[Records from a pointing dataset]
══════

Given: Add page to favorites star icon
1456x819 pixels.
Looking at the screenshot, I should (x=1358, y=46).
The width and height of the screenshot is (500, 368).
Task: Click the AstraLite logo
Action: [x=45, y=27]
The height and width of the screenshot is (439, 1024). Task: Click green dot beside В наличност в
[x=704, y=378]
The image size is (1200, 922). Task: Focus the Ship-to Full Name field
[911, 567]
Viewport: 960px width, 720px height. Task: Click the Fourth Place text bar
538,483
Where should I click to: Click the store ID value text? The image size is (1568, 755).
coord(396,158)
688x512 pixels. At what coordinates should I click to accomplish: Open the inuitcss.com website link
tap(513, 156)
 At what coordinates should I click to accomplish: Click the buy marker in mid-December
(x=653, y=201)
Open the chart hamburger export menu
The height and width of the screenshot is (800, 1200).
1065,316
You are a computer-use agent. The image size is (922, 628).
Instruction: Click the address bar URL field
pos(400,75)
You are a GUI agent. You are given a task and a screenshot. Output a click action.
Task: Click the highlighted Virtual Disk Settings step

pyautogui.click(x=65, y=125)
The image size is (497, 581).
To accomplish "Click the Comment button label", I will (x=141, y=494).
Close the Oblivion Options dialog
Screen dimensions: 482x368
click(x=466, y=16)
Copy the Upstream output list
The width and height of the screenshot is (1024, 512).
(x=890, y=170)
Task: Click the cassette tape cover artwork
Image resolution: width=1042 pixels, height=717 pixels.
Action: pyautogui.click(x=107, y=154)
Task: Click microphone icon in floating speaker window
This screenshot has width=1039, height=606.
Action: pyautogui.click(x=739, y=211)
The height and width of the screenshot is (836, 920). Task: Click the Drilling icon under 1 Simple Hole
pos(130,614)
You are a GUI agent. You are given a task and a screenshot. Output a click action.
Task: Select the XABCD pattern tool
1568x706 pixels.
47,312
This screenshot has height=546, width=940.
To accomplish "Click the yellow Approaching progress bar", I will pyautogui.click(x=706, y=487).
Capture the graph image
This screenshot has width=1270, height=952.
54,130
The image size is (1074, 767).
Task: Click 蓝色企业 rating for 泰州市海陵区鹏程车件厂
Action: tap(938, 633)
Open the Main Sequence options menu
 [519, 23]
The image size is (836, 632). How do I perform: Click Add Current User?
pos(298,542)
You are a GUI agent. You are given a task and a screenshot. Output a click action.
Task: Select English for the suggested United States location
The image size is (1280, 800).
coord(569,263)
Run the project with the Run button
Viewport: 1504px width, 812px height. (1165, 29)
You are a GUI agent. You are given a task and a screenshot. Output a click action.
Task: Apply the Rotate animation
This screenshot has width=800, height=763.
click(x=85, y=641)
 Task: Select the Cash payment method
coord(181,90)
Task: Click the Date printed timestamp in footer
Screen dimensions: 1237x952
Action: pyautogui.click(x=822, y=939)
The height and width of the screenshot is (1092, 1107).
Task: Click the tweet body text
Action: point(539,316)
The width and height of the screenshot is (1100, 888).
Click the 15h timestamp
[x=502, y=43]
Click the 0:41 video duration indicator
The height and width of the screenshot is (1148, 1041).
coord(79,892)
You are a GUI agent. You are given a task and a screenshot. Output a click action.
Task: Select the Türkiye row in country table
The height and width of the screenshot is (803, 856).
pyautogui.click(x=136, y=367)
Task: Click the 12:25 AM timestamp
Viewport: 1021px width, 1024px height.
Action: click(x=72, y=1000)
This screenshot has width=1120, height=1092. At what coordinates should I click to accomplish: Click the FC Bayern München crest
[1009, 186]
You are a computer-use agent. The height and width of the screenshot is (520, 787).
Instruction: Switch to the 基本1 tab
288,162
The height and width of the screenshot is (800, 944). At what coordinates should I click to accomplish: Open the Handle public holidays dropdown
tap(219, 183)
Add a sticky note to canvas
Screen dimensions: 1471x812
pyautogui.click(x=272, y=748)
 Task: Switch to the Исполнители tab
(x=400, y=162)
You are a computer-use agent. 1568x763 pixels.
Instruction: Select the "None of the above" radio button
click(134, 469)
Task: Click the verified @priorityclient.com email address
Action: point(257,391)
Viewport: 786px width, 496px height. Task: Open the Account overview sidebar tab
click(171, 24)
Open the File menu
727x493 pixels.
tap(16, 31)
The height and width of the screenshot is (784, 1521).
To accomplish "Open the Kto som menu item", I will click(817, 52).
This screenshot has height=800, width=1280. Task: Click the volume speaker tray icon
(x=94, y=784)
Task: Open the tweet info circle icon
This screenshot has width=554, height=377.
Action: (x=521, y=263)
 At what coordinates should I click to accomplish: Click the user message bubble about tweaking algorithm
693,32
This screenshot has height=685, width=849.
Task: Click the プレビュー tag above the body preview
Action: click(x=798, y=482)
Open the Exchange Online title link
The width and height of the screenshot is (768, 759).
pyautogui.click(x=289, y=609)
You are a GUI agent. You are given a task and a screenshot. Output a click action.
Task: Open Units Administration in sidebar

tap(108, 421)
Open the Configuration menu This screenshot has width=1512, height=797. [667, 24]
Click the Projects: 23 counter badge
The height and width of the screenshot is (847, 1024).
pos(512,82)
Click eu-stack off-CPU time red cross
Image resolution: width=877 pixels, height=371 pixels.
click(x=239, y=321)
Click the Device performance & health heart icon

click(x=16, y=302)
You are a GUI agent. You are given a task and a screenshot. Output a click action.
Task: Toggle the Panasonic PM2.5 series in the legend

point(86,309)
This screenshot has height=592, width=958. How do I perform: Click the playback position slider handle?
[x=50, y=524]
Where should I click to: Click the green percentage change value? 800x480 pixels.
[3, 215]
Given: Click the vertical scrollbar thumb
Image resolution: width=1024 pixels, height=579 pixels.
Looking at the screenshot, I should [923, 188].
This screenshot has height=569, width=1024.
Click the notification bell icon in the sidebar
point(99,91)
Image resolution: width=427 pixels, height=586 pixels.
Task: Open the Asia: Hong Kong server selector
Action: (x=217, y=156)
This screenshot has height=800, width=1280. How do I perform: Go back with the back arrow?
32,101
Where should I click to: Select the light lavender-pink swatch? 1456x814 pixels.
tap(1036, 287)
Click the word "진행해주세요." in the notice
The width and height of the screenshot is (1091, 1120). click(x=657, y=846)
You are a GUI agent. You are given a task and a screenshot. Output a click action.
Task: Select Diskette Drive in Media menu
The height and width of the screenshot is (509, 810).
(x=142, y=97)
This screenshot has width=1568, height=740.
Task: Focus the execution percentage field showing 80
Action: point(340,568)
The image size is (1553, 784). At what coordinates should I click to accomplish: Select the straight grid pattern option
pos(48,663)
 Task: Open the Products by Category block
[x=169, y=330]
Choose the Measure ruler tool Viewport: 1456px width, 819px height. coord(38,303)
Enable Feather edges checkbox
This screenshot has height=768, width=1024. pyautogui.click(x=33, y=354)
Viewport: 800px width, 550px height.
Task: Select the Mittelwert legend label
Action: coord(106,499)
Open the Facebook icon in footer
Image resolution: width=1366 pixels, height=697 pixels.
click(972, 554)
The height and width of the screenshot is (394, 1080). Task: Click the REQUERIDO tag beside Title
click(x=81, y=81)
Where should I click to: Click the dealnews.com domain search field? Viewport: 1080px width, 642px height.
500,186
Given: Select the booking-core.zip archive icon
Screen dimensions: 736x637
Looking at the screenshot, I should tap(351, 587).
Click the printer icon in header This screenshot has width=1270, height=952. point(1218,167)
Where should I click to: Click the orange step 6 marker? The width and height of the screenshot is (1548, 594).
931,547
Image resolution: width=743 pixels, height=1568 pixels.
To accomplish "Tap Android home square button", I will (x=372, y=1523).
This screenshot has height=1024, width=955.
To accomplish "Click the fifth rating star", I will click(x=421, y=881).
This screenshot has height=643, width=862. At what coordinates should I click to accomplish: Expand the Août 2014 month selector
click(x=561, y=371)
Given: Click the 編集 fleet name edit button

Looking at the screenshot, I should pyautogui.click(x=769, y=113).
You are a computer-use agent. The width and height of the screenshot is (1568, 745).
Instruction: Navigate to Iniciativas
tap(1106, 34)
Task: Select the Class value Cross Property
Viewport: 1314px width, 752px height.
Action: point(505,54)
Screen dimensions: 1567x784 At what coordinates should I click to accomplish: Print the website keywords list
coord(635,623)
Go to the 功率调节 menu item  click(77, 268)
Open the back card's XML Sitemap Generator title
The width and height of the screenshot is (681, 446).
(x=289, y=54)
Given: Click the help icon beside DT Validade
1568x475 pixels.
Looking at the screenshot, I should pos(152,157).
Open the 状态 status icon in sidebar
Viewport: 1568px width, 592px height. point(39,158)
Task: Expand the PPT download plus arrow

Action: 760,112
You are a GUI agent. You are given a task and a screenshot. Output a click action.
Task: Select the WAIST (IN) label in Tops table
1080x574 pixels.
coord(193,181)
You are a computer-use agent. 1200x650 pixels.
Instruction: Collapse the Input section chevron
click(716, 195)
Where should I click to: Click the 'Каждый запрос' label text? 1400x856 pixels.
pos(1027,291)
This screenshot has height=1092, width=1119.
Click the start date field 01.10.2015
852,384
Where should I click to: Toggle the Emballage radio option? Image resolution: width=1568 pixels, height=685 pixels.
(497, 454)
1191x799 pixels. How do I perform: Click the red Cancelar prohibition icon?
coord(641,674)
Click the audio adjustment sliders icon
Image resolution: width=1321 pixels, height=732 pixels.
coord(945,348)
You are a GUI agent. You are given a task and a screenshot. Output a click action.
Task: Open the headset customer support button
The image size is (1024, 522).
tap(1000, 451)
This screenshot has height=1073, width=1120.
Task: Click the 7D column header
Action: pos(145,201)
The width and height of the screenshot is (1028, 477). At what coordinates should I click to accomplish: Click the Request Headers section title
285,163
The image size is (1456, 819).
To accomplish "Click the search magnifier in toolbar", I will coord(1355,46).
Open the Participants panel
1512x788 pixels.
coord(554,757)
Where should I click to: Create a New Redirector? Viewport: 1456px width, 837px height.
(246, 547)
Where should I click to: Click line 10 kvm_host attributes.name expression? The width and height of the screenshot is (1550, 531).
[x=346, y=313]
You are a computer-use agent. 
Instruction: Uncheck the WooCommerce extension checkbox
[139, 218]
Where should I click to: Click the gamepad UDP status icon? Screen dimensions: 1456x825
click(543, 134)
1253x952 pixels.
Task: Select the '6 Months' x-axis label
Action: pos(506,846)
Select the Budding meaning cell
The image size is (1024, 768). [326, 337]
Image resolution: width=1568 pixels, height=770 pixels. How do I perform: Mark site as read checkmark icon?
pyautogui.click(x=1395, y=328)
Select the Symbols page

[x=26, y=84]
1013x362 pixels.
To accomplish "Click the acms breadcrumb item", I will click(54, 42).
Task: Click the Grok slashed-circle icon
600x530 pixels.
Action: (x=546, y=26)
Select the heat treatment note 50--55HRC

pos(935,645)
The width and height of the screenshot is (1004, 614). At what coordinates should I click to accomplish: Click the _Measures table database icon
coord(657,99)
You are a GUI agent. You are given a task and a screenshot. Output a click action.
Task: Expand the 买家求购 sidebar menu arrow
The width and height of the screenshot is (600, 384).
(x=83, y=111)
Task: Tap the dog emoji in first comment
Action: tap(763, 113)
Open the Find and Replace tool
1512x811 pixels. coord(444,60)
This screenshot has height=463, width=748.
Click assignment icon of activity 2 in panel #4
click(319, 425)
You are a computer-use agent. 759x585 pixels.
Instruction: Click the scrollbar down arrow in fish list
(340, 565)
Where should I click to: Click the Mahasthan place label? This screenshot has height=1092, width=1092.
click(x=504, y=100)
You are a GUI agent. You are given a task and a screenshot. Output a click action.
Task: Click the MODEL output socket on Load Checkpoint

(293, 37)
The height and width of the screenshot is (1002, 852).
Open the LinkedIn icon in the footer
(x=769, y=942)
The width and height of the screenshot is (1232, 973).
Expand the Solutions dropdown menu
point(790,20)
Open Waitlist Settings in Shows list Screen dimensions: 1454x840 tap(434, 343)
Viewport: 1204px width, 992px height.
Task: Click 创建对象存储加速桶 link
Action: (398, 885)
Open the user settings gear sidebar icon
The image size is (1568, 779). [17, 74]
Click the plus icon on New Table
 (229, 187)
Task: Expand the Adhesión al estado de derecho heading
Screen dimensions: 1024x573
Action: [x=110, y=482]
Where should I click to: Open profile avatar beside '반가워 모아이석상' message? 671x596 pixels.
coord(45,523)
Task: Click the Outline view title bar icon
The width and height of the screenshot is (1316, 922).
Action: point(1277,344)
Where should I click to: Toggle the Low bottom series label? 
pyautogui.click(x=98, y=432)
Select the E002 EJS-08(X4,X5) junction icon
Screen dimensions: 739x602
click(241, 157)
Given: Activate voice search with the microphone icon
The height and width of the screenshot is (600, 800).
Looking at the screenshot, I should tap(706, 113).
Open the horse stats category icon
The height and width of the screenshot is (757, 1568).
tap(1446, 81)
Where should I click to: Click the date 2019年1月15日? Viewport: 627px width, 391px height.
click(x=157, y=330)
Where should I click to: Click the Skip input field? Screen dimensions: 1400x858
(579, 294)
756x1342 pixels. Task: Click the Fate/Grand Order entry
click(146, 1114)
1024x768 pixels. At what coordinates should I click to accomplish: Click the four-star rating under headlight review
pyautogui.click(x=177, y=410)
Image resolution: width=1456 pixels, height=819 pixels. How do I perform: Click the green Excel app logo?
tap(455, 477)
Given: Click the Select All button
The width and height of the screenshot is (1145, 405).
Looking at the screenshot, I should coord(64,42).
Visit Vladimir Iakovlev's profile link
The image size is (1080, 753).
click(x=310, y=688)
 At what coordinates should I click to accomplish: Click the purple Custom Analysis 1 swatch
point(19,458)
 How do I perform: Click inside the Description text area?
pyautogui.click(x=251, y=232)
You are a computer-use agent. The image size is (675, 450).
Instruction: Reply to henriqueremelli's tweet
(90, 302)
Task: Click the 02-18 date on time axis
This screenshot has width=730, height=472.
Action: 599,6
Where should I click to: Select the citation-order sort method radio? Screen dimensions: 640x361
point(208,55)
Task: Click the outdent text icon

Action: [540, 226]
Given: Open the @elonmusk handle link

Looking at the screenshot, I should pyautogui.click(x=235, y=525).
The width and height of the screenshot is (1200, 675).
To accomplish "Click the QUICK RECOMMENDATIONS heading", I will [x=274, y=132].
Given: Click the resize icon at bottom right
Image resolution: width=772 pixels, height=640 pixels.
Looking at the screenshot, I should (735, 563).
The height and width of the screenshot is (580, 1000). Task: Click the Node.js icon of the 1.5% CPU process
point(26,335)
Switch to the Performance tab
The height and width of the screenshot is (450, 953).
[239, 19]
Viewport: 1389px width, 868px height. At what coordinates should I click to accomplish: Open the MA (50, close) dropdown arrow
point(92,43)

══════

*DIRECTIVE:* Render the material as a Markdown table with the columns "No." and "Line," giving each line a row number and leaving out blank lines. Begin at the line that contains "Where should I click to: Click the orange" and stop after the line that contains "should pyautogui.click(x=769, y=113).".

*FINISHED EXERCISE:*
| No. | Line |
|---|---|
| 1 | Where should I click to: Click the orange step 6 marker? The width and height of the screenshot is (1548, 594). |
| 2 | 931,547 |
| 3 | Image resolution: width=743 pixels, height=1568 pixels. |
| 4 | To accomplish "Tap Android home square button", I will (x=372, y=1523). |
| 5 | This screenshot has height=1024, width=955. |
| 6 | To accomplish "Click the fifth rating star", I will click(x=421, y=881). |
| 7 | This screenshot has height=643, width=862. At what coordinates should I click to accomplish: Expand the Août 2014 month selector |
| 8 | click(x=561, y=371) |
| 9 | Given: Click the 編集 fleet name edit button |
| 10 | Looking at the screenshot, I should pyautogui.click(x=769, y=113). |